Text:
= Beginning of Section =
Nevertheless, even Lefty can’t escape the simple fact of prejudice against immigrants, alluding to the theme of Middlesex Boulevard: The Liminality of Experience. No matter how quickly he learns English or how diligently he works at the Ford Motor Company, his origins bring him under suspicion. Representatives of the company invade his home and cast aspersions on his character: “Management has foreseen […] that five dollars a day in the hands of some men might work a tremendous handicap along the paths of rectitude and right living and might make of them a menace to society in general” (100). Lefty comes under the auspices of ”some men” because he displays the differences that haunt the immigrant. He lives in a multi-family house, something only foreigners do, and attends to his hygiene in strange ways, using baking soda rather than toothpaste to brush his teeth. Even the lunches that Desdemona packs for him arouse suspicion about his moral character. Feta cheese and olives indicate his foreign sympathies, and food becomes another item in the list indicting him: “Item three. Too much garlic in food” (102). Eventually, Lefty is fired, not for his own faults, allegedly, but because of Jimmy Zizmo’s police record.
Zizmo is as much a chameleon as a character. As the narrator acknowledges, “Jimmy Zizmo was so many things I don’t know where to begin. Amateur herbalist; antisuffragist; big-game hunter; ex-con; drug pusher; teetotaler—take your pick” (88). He later morphs into Minister Fard, or the Prophet, taking advantage of the repression of Black people in the US for profit. While Zizmo is essentially a con man who abandons his family, he also represents the trauma of the immigrant experience: “Just like ice, lives crack, too. Personalities. Identities. Jimmy Zizmo […] has already changed past understanding” (125). When he drives the car out onto the thin ice, his life is already precarious. The narrator suggests that the birth of a daughter—by the standards of the old country, a burden—might have pushed him beyond his limits.
= End of Section =
Provided material:
= Beginning of Section =
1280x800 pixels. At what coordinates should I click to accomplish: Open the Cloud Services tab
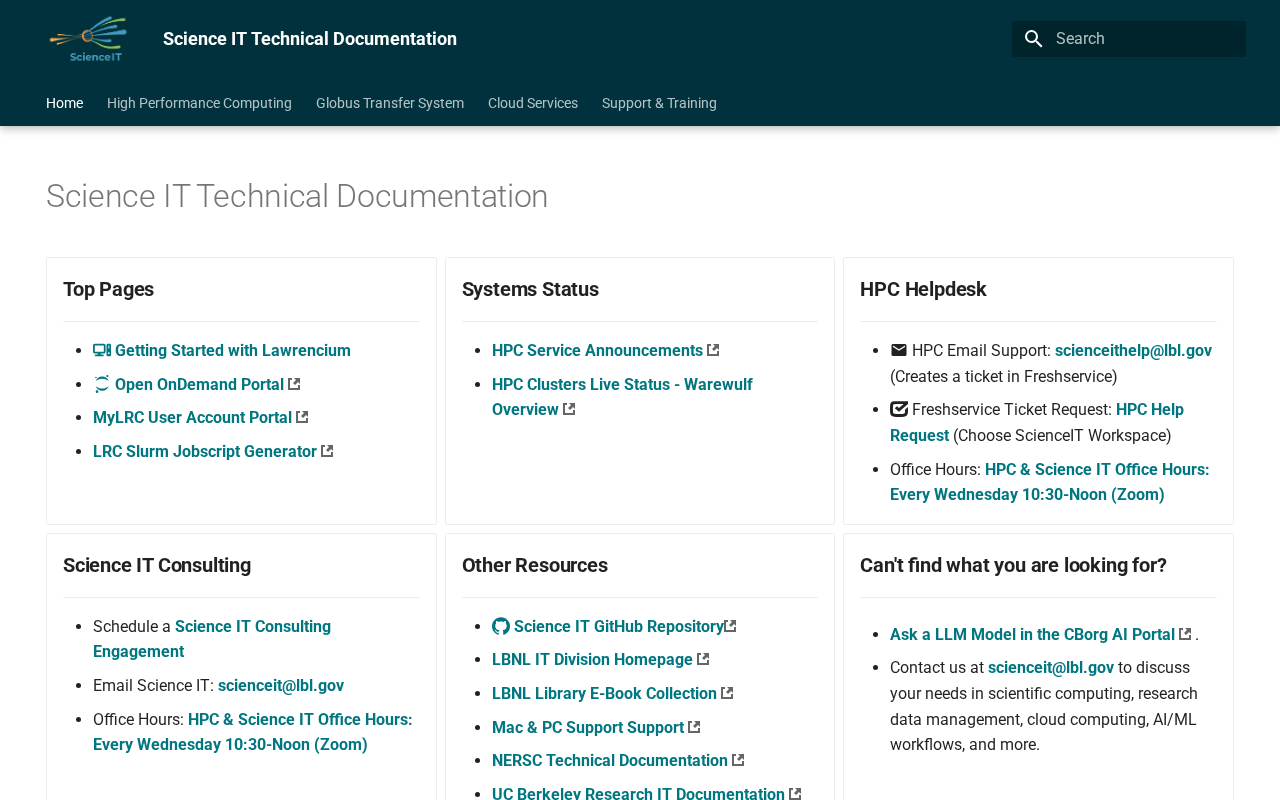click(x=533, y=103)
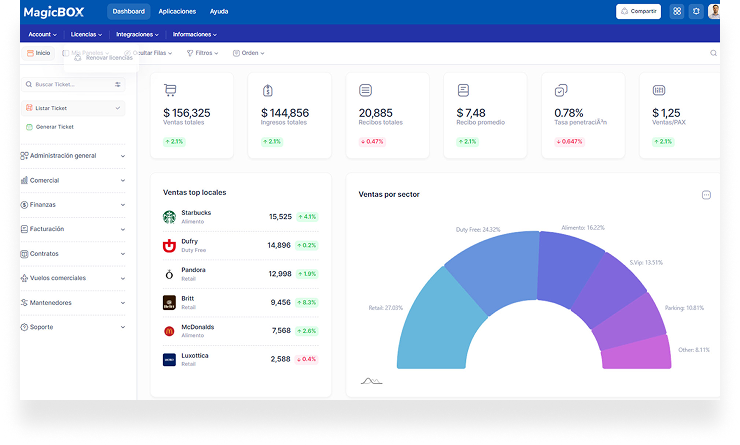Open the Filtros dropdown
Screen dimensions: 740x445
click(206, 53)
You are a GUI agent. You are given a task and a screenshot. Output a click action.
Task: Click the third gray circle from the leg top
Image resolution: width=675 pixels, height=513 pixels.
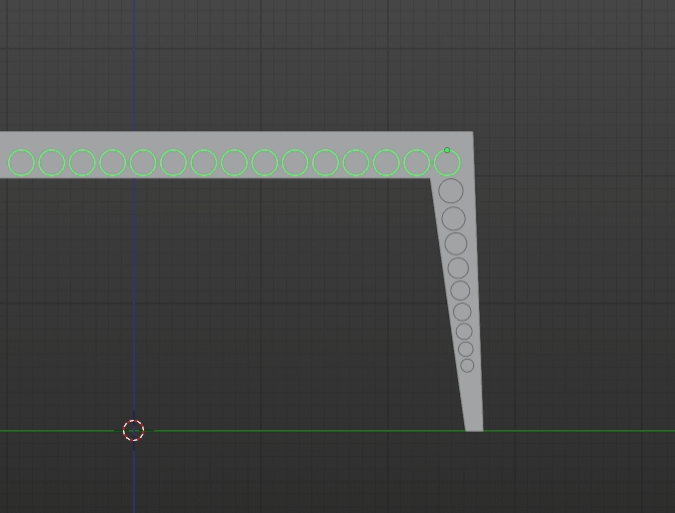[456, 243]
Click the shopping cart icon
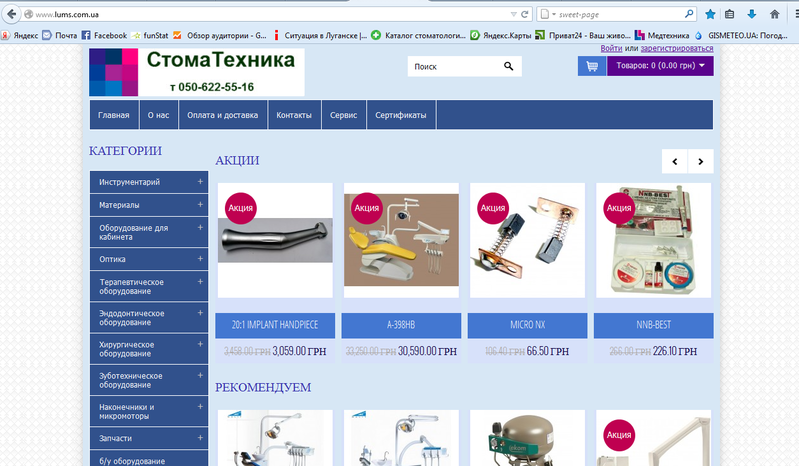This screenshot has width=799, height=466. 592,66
= End of Section =
Tasks for this exercise:
a) According to the passage on Lefty and Jimmy Zizmo, why does Lefty fall under the company's description of "some men"? Answer in one to three sentences.
b) In the passage on Lefty and Jimmy Zizmo, who does Zizmo later become?
c) Continue the passage on Lefty and Jimmy Zizmo from its last sentence.

Numbered responses:
a) Lefty falls under the label of "some men" because he shows the differences that haunt the immigrant. He lives in a multi-family house, which only foreigners do. He also uses baking soda instead of toothpaste, and his lunches of feta cheese and olives are taken as signs of foreign sympathies.

b) He later morphs into Minister Fard, or the Prophet.

c)
In addition, these chapters continue to highlight the theme of The Burden of Inheritance: Family History and Personal Identity. The problem of inheritance and the burden of family history is familiar to all the characters in the story, particularly the narrator. The fact that his father, Milton, is conceived after his parents attend “a play about a hybrid monster” foreshadows the fate that befalls him (109). As Cal goes, so does the family: “I can’t have children,” he tells his audience (106), thus signaling the end of the Stephanides line and echoing Desdemona’s decision to undergo surgery: “[T]here were no more children” (165). Instead of the biblical catalog of who begat whom, the narrator relays a story of decline. However, as the scene over the dinner table with Father Mike reveals, stories themselves are a way in which to resuscitate the past, to anticipate the future: “That’s how we understand who we are, where we come from. Stories are everything” (179), Mike tells Milton. That’s exactly what Cal, the narrator, also realizes: This is where hope is found, in stories, an idea that introduces the theme of The Importance of Storytelling: Revisiting Homer.